In order to avoid this:

  • Choose the URL you want to be the original. This will be your canonical URL. To ensure your website traffic lands on the canonical URL, add a 301 redirect to the duplicate home page URLs that have session ids and query strings.
  • If 301 redirects are not possible, add rel=canonical tags to the duplicate pages.
  • Never link to your home page using any URL other than your canonical one. This includes external sites, your blog page, your social media profiles, email signatures and anything else.

Duplicate Inner Pages:

When URL parameters produce the same content more than once, it means a duplicate URL has been created. This can occur for home pages and inner pages. For instance, say you have a product page on your e-commerce site that is about green dresses. Due to the query strings and session ids created, different versions of the same URL are available to search engines. For instance, the sample URLs below all point to the same page content:

http://www.yoursite.com/products/women/dresses/green.htm
http://www. yoursite.com/products/women?category=dresses&color=green
http://yoursite.com/shop/index.php?product_id=32&highlight=green+dress&cat_id=1&sessionid=123&affid=431

Search engines decide which of these URLs to display in search results. They may choose the third URL, which is not clean, and if such a URL is displayed in search results it may not obtain as many clicks as a clean URL would.

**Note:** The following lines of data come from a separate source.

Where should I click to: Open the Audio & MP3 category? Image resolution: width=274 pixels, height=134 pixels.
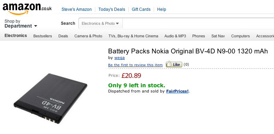coord(175,36)
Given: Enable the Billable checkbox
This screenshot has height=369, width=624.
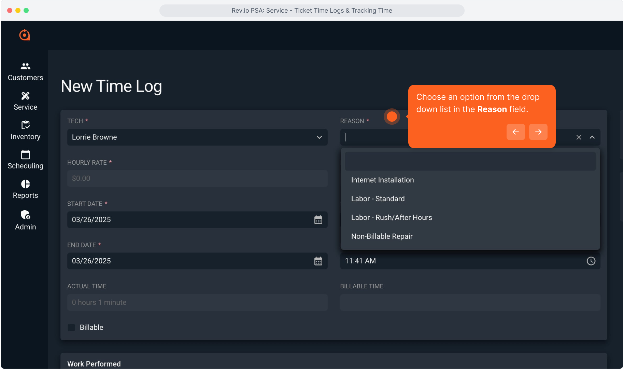Looking at the screenshot, I should tap(71, 327).
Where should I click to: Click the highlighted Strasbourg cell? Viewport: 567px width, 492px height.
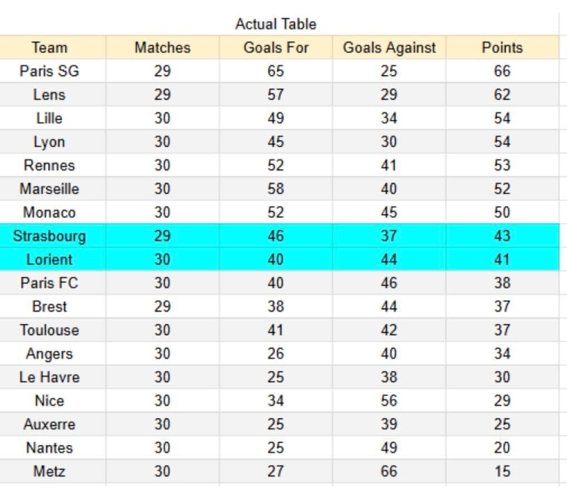click(x=50, y=236)
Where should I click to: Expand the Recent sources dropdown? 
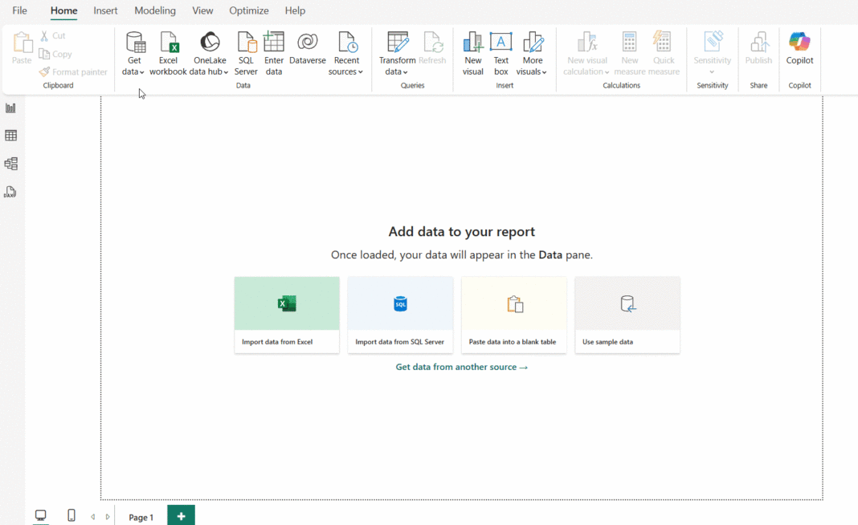click(346, 71)
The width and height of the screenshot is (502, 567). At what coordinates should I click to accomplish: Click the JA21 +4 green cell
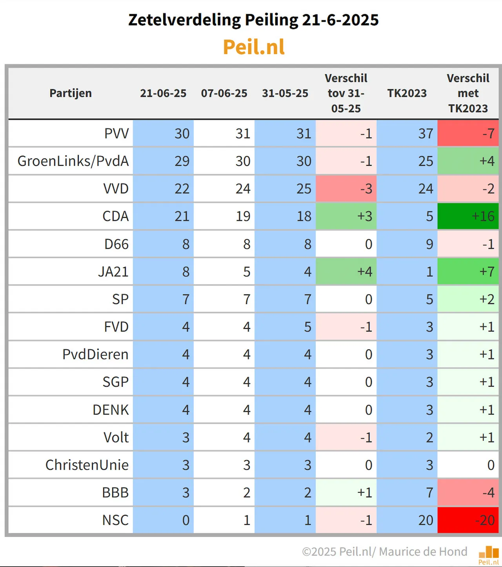[x=346, y=272]
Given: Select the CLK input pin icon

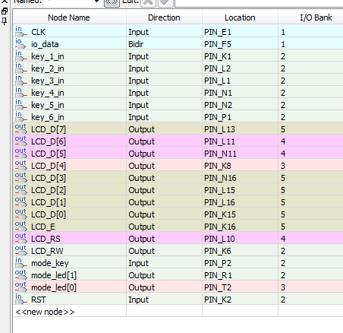Looking at the screenshot, I should (20, 32).
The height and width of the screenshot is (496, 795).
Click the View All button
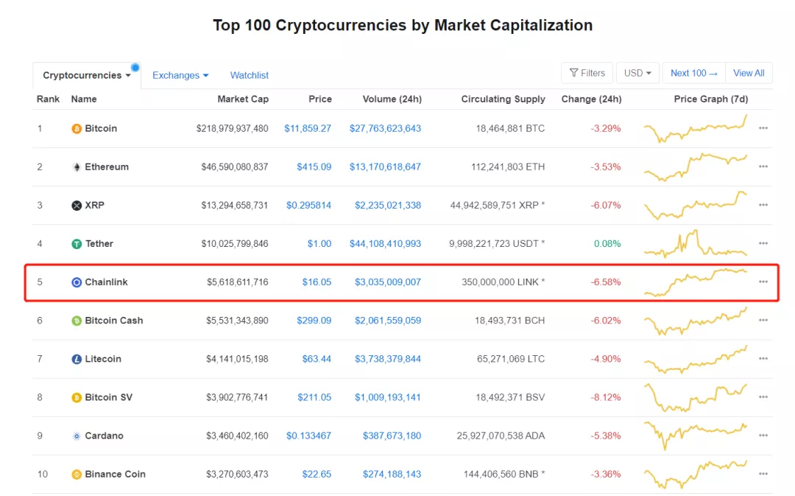pyautogui.click(x=749, y=73)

To avoid this you can do one of the following steps (the same as discussed above):

  • Choose the canonical URL. Add 301 redirects and send your website traffic to the canonical URL.
  • If 301 redirects are not possible, add rel=canonical tags to the duplicate pages.

Pagination:

When a page is unable to list all items in a single page, a new page is created with the same URL but different query strings, as shown in the sample below. This is called pagination.

http://www.yoursite.com/green-dresses?page=1
http://www.yoursite.com/green-dresses?page=2
http://www.yoursite.com/green-dresses?page=3

Search engines need to understand the relationship between each page in order to index them correctly and avoid duplicate content issues.

Add a rel=”canonical” tag to the paginated pages in the following manner:

<link rel=”canonical” href=”http://www. yoursite.com/green-dresses”>

It is best to also use rel=”next” and rel=”prev” tags so that search engines index these pages in the proper sequence. Read more about these tags on the Google Webmaster Central Blog. If your pagination URLs have a lot of session ids and query strings, it is best to get them cleaned.

Depending on the server and the platform with which your website was built, there are different ways to clean your web page URLs. Your server needs to have a technology known as “mod_rewrite” that is set up and enabled for your account. The mod_rewrite is a module available in the Apache server. Here is how to clean URLs in the Apache server:

First you need an .htaccess file to make your URLs clean. Open a blank Notepad document and save it as .htaccess. Paste the following into your file:

RewriteEngine On

The query string in your URL must be put into the .htaccess file. For instance, if your URL is

http://www.yoursite.com/index.php?page=articles,

then the query string is

index.php?page=articles.

Add this URL parameter into the .htaccess file in the following manner:

RewriteRule ^([a-zA-Z0-9]+)/$ index.php?page=$1

The ‘^’ stands for the URL where this .htaccess file is located, for example if you put it in the www.yoursite.com/green-dressesfolder then it stands for that URL. The ‘([a-zA-Z0-9]+)’ stands for any characters that are lower-case alphabetical, upper-case alphabetical and numerical. The ‘+’ sign indicates that any number of characters is fine. The ‘$’ sign denotes the end of the clean URL and is then followed by the URL parameter. The ‘$1’ part denotes that only one variable set has been specified. Upload this .htaccess file into your root public directory that contains your main index page.

Learn more about the various RewriteRules here.

You can change your settings within search engine tools so that they ignore certain parameters in your URLs. Bing allows for this in Bing Webmaster Tools and Google allows for it in Google Webmaster Tools. However, it is not advisable to configure site-wide parameters if you are not entirely sure of what you are doing.